After reading about it at Stand to Reason

I have defended Mike Huckabee on this blog, though he is not my first choice for the nomination. He has been the victim of unfair attacks from the regular Republican Party, who are aging, or have failed to keep up with changing situations, and are out of touch with the concerns of younger voters. I do not support Huckabee at all. He's a "big-government liberal" compared to Ron Paul. Huckabee is not even on my radar as an acceptable candidate.

As a Theocratic Christian Libertarian, I do appreciate the fact that Huckabee is challenging the secularist mindset of our day by publicly integrating Christianity and politics.

I agree with JMR that "the regular Republican Party" -- the leadership; the elders who undercut the move to impeach Bill Clinton -- are dinosaurs.

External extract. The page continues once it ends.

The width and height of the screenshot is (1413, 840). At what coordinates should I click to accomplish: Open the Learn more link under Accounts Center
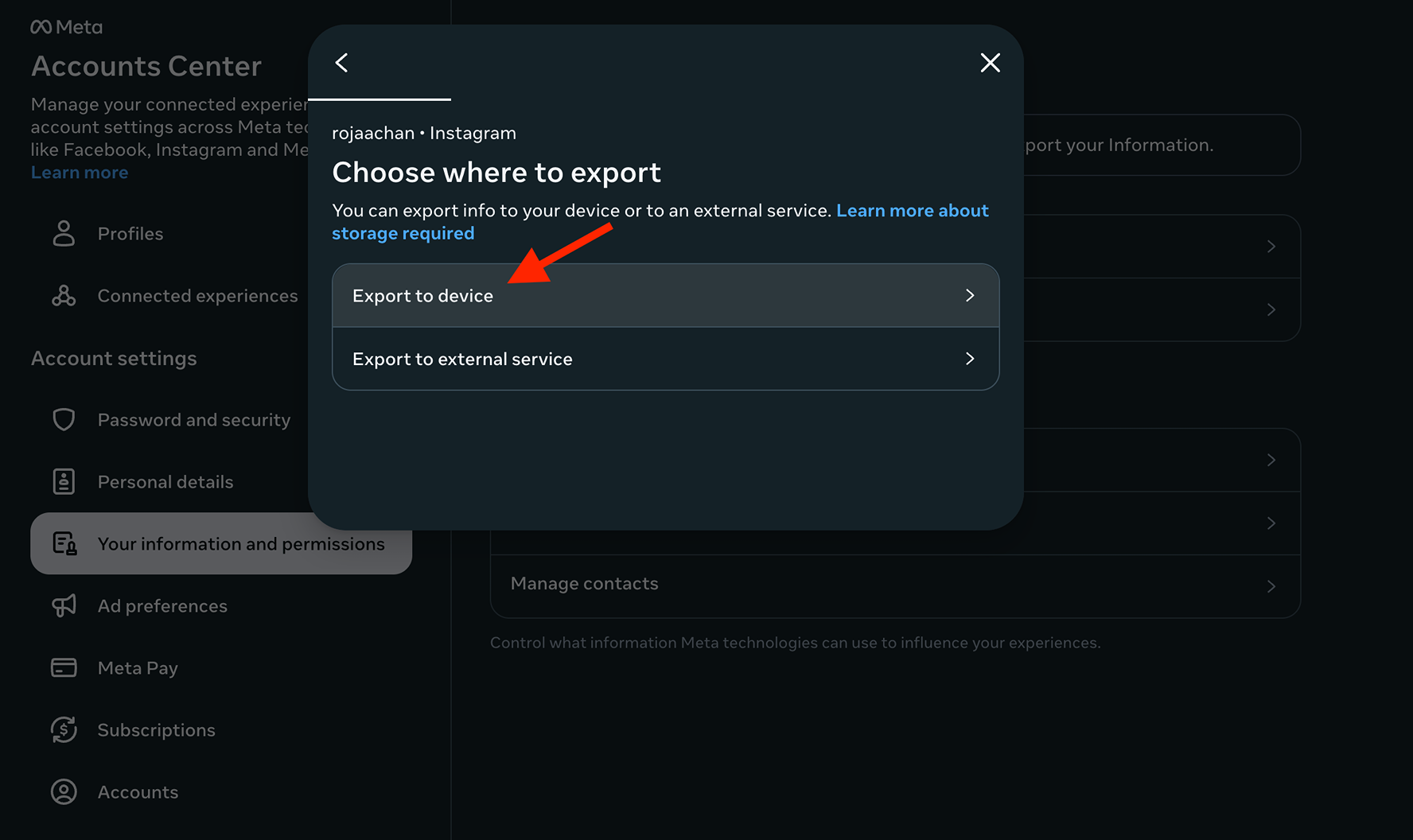click(x=80, y=173)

In Michigan, however, Mr. Huckabee may have expressed a confusion between general and specific revelation that would disqualify him from serious consideration for Christian voters in the republic. Perhaps the reports I have read are in error or in the heat of a campaign he simply misspoke. For readers who are not familiar with the concept of General versus Special Revelation, see here. Interesting that someone who was confused on this issue would be "disqualified" from public office. Up till now, I have been the only one defending such a stringent litmus test.
What I read and heard, however, was serious. I don't follow the campaign too closely. A link here would have been a propos.
If Mike Huckabee thinks the Constitution should be changed to conform to Biblical law, then he is in grave error. Everything -- including Constitutions -- should conform to Biblical Law. The alternative -- everything violating Biblical Law -- is chaos and tyranny.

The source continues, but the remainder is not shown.